Every word of the data must be reproduced in your reply exactly.

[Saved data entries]
-*-
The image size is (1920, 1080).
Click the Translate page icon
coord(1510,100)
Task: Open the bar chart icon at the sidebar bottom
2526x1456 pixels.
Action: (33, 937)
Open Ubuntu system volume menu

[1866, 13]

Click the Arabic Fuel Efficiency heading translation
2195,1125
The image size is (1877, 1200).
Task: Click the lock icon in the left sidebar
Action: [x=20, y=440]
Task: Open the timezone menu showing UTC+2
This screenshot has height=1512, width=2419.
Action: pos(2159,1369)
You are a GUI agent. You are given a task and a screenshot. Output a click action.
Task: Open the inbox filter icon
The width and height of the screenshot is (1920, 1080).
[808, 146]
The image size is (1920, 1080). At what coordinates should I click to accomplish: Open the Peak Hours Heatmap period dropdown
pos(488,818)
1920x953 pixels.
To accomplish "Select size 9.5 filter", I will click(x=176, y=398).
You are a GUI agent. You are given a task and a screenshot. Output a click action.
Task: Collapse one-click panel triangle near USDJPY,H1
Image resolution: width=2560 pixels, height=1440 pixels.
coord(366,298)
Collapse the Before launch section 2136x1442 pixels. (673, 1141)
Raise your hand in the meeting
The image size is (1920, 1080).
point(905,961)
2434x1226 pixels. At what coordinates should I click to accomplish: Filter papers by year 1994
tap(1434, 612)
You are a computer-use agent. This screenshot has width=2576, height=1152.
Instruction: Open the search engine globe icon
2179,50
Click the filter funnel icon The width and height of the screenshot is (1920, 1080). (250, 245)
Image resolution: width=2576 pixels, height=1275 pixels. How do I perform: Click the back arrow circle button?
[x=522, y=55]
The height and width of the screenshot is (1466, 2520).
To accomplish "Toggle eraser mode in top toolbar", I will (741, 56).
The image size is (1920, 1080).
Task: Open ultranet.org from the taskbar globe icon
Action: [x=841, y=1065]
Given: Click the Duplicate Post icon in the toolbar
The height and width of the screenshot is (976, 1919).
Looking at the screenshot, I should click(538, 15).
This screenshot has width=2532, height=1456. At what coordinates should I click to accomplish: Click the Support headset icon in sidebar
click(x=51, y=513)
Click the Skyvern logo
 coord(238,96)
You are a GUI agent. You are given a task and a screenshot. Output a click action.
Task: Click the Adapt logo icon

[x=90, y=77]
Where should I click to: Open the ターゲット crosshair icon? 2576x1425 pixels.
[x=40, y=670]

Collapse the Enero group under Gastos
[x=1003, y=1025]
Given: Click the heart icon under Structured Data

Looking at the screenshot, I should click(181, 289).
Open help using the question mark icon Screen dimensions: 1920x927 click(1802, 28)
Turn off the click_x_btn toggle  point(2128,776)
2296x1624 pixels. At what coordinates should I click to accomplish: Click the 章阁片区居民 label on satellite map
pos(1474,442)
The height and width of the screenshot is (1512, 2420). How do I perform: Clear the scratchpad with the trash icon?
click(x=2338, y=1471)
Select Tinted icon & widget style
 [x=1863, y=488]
-*-
## REPLY
The image size is (1920, 1080).
Click the Translate page icon
coord(1510,100)
Task: Open the bar chart icon at the sidebar bottom
2526x1456 pixels.
Action: (33, 937)
Open Ubuntu system volume menu

[1866, 13]

Click the Arabic Fuel Efficiency heading translation
2195,1125
The image size is (1877, 1200).
Task: Click the lock icon in the left sidebar
Action: [x=20, y=440]
Task: Open the timezone menu showing UTC+2
This screenshot has height=1512, width=2419.
Action: pos(2159,1369)
You are a GUI agent. You are given a task and a screenshot. Output a click action.
Task: Open the inbox filter icon
The width and height of the screenshot is (1920, 1080).
[808, 146]
The image size is (1920, 1080). At what coordinates should I click to accomplish: Open the Peak Hours Heatmap period dropdown
pos(488,818)
1920x953 pixels.
To accomplish "Select size 9.5 filter", I will click(x=176, y=398).
You are a GUI agent. You are given a task and a screenshot. Output a click action.
Task: Collapse one-click panel triangle near USDJPY,H1
Image resolution: width=2560 pixels, height=1440 pixels.
coord(366,298)
Collapse the Before launch section 2136x1442 pixels. (673, 1141)
Raise your hand in the meeting
The image size is (1920, 1080).
point(905,961)
2434x1226 pixels. At what coordinates should I click to accomplish: Filter papers by year 1994
tap(1434, 612)
You are a computer-use agent. This screenshot has width=2576, height=1152.
Instruction: Open the search engine globe icon
2179,50
Click the filter funnel icon The width and height of the screenshot is (1920, 1080). (250, 245)
Image resolution: width=2576 pixels, height=1275 pixels. How do I perform: Click the back arrow circle button?
[x=522, y=55]
The height and width of the screenshot is (1466, 2520).
To accomplish "Toggle eraser mode in top toolbar", I will (741, 56).
The image size is (1920, 1080).
Task: Open ultranet.org from the taskbar globe icon
Action: [x=841, y=1065]
Given: Click the Duplicate Post icon in the toolbar
The height and width of the screenshot is (976, 1919).
Looking at the screenshot, I should click(538, 15).
This screenshot has width=2532, height=1456. At what coordinates should I click to accomplish: Click the Support headset icon in sidebar
click(x=51, y=513)
Click the Skyvern logo
 coord(238,96)
You are a GUI agent. You are given a task and a screenshot. Output a click action.
Task: Click the Adapt logo icon

[x=90, y=77]
Where should I click to: Open the ターゲット crosshair icon? 2576x1425 pixels.
[x=40, y=670]

Collapse the Enero group under Gastos
[x=1003, y=1025]
Given: Click the heart icon under Structured Data

Looking at the screenshot, I should click(181, 289).
Open help using the question mark icon Screen dimensions: 1920x927 click(1802, 28)
Turn off the click_x_btn toggle  point(2128,776)
2296x1624 pixels. At what coordinates should I click to accomplish: Click the 章阁片区居民 label on satellite map
pos(1474,442)
The height and width of the screenshot is (1512, 2420). How do I perform: Clear the scratchpad with the trash icon?
click(x=2338, y=1471)
Select Tinted icon & widget style
 [x=1863, y=488]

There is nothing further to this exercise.